Mather and Albright ally themselves with the automobile to "democratize" the national parks. Horace Kephart and George Masa launch a campaign to save the forests of the Smoky Mountains from destruction by establishing a national park.
Franklin D. Roosevelt enters battles to create national parks on the Olympic Peninsula, Florida's Everglades, and California's High Sierra. George Melendez Wright begins arguing that the parks are not doing enough to protect wildlife.
After World War II, an increasingly mobile nation visits the parks as never before. When Jimmy Carter sets aside 56 million acres in Alaska-the largest grassroots movement in conservation history fights for the creation of seven new parks.
Ken Burns and Dayton Duncan discuss the significance of the project and briefly touch on some of the dedicated heroes who made it their mission to fight for the preservation of certain areas around of the country. The segment technically acts as a preview for the series by splicing in a handful of excerpts from the episodes. Optional Spanish audio and subtitles are available.
Footage of Ken Burns, Dayton Duncan, the crew and their families trekking out in the field to gather footage at a variety of National Parks.
A collection of six themed montages of park footage set to instrumental music: 'National Parks Timeline,' 'Peace At Last/Across the Ocean,' 'Horizons,' 'Green Groves of Erin,' 'The Shores of Ogygia,' and 'Teddy Bears Picnic.'
A pair of additional sequences that didn't make it into the final documentary: 'An Interview with Nevada Barr' and 'The Boss.'
A shorter documentary in the same style as the main feature, only this one is narrated by Ken Burns. The feature expands on a handful of the interviews, but a fair bit of the content is recycled so it isn't really essential viewing.
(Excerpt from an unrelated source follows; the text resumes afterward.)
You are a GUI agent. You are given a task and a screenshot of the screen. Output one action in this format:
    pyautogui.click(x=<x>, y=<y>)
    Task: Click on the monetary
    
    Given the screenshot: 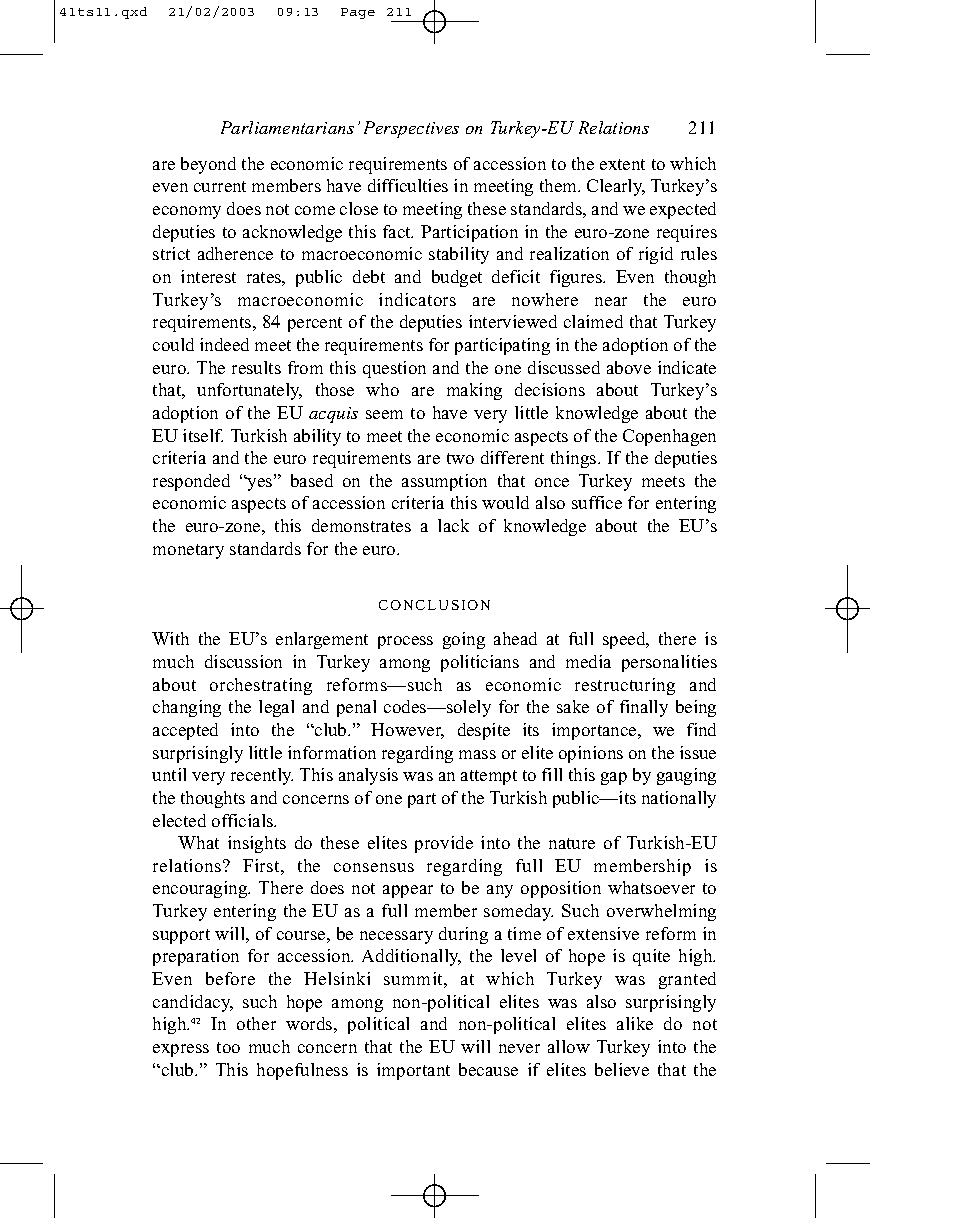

This inclusion also has optional Spanish audio and subtitles.
An assortment of park related and self explanatory mini-featurettes: 'San Antonio Missions: Keeping History Alive,' 'Yosemite's Buffalo Soldiers,' 'Mount Rushmore: Telling America's Stories,' 'Manzanar: Never Again,' and 'City Kids in National Parks.' Optional Spanish audio and subtitles are provided for these as well.